Lines from the one containing "Click the 84 vote count" through the final line of the data, restated word for word and free of pictures, make up the whole answer.

--- Excerpted data ---

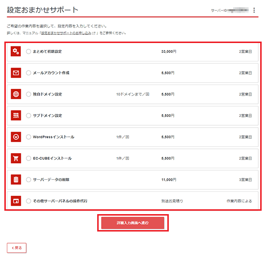This screenshot has width=266, height=261.
Task: Select the その他サーバーパネルの操作代行 radio button
Action: point(29,201)
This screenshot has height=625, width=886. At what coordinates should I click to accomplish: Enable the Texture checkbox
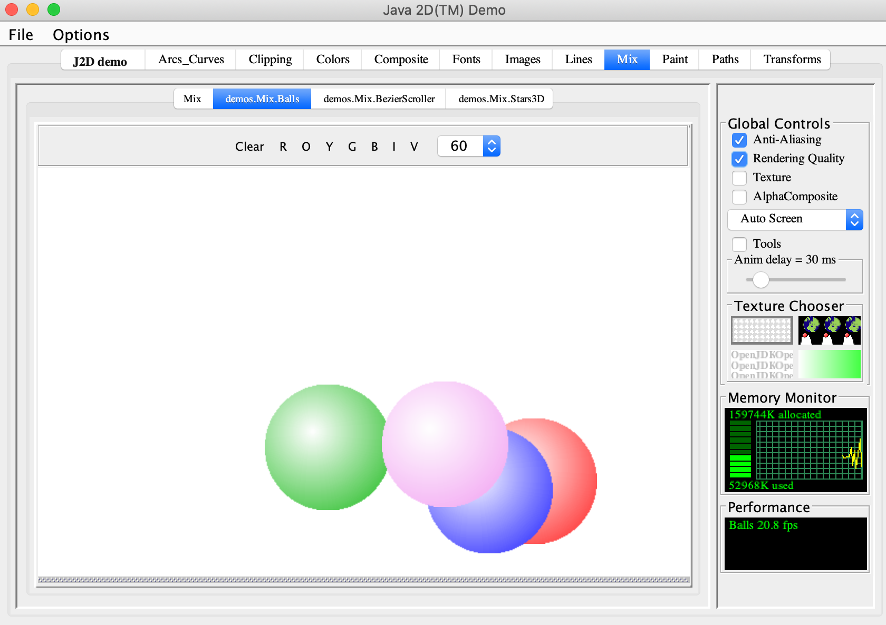click(x=739, y=178)
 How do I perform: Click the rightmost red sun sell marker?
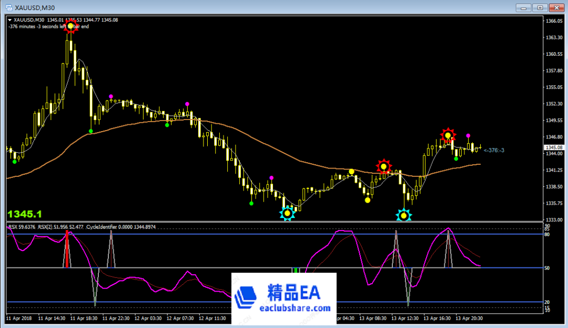[448, 135]
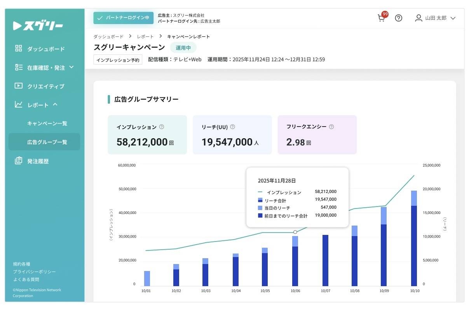Click the ダッシュボード grid icon in sidebar
This screenshot has height=311, width=469.
point(19,49)
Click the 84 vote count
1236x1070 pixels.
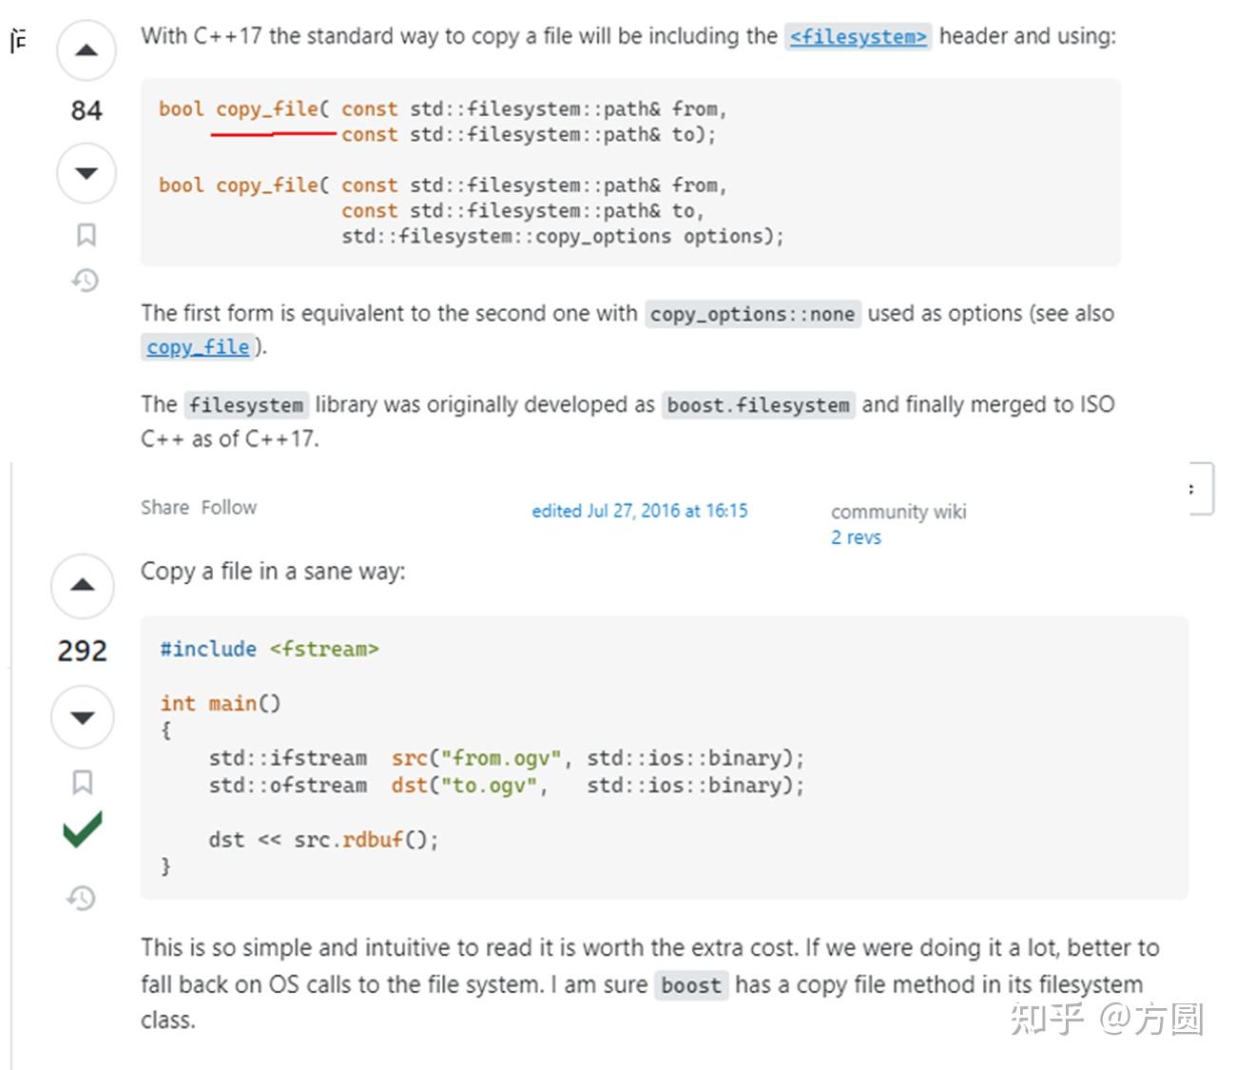[x=87, y=110]
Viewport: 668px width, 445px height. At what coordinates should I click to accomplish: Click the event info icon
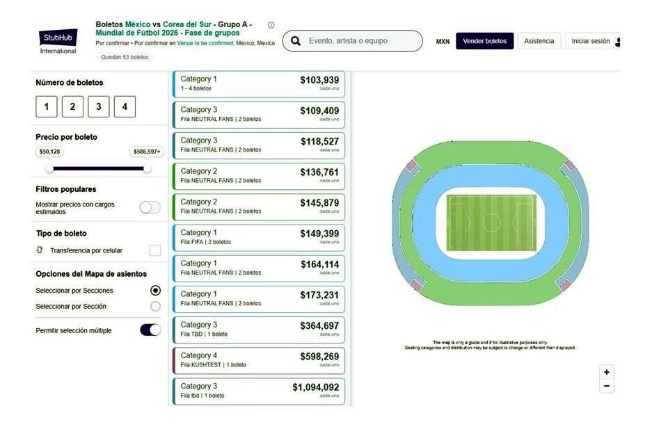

---

# Exercise response
Click the 84 vote count
1236x1070 pixels.
[x=87, y=110]
Viewport: 668px width, 445px height. At what coordinates should I click to accomplish: Click the event info icon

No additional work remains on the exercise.